— Document segment —
It’s practically a given these days that when you’re consuming online content, there’s a hook–an e-book for sale, an online seminar registration, some sort of monthlycoaching or one-on-one training.

Honestly, I don’t have a problem with this. In fact, at some point, I may be asking you, dear reader, to purchase a novel or two from me (assuming, of course, I actually get around to finishing them).

I’m not mad about it when an article on how to tighten up my blog posts or punch up my Medium headlines ends with a link to the author’s premium content. You know what? You go get your money, baby. (Although, I’ve shared elsewhere how likely I am to pay for premium online content.)

Premium-content pitches have become the highway billboards of blogging: ubiquitous and usually benign, but with the most flamboyant and obnoxious offenders turning away more people than they attract.

That’s why I was stunned and pleasantly surprised when a writer/blogger who’s making a living with his words took a few moments to give me something for free.

— Supplied entries —

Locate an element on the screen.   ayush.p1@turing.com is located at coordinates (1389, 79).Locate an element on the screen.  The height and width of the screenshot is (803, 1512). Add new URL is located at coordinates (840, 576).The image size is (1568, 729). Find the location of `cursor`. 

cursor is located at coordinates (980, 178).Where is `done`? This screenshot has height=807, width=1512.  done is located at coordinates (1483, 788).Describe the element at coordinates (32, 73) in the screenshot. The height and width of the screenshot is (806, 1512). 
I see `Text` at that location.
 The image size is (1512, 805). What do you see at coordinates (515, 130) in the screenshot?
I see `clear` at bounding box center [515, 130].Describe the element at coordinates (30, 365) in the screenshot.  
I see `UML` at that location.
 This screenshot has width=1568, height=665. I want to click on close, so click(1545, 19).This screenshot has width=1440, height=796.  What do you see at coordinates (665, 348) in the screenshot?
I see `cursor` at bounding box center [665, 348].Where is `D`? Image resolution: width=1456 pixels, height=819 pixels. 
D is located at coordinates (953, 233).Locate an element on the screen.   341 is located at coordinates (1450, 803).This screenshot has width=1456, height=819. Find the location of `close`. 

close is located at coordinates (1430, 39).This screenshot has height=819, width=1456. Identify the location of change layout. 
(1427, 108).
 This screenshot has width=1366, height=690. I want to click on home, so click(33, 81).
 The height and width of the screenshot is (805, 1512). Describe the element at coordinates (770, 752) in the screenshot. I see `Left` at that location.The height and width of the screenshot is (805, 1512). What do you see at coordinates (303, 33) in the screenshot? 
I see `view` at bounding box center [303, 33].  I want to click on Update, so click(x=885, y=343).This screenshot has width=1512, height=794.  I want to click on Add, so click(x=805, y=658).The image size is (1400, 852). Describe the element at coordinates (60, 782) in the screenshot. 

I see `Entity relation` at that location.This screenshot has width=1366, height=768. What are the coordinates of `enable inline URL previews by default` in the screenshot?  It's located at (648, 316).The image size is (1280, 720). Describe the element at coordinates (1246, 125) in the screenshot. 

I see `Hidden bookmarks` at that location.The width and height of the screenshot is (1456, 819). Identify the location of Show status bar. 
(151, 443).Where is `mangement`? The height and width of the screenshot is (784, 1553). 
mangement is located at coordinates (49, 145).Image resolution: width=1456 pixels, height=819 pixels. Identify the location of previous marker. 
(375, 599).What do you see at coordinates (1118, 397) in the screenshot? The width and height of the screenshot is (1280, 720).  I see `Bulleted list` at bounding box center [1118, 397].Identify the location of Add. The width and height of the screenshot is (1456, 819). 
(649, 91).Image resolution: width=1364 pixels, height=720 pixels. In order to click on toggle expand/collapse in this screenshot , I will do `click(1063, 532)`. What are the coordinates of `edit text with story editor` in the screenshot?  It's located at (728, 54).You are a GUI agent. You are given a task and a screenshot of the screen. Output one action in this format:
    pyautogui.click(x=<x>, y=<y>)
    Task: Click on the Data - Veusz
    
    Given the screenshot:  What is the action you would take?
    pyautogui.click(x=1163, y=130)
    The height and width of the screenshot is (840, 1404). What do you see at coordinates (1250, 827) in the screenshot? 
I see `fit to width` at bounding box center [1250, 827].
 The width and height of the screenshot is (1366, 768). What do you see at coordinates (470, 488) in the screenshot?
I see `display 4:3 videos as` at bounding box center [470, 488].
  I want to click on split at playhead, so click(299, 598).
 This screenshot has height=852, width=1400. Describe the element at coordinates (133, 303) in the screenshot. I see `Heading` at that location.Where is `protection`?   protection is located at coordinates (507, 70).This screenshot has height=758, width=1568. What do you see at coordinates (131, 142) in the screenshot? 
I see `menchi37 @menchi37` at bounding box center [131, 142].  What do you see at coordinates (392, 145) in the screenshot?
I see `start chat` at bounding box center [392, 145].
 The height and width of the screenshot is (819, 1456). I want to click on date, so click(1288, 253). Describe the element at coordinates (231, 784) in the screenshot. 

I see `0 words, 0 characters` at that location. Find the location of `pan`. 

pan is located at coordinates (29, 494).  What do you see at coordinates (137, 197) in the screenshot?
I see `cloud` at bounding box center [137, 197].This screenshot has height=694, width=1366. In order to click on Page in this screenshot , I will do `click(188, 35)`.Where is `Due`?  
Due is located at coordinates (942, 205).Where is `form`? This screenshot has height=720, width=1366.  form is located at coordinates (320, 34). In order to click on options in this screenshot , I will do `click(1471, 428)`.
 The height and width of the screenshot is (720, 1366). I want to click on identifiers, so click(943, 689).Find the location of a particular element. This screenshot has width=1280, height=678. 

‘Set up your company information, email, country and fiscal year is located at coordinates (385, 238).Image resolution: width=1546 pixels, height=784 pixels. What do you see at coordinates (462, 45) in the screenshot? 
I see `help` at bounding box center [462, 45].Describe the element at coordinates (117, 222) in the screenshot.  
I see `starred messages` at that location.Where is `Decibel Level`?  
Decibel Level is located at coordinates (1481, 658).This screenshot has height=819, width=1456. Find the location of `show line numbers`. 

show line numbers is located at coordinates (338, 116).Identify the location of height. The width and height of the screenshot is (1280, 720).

— Challenge 1 —
In the blog post above, list the adjectives that describe the pitches or their offenders in the sentence comparing premium-content pitches to highway billboards.
— Challenge 2 —
Reproduce the part of the blog post that opens with the words "That’s why I" and closes with "something for free.".

— Exercise answer 1 —
ubiquitous, benign, flamboyant, obnoxious

— Exercise answer 2 —
That’s why I was stunned and pleasantly surprised when a writer/blogger who’s making a living with his words took a few moments to give me something for free.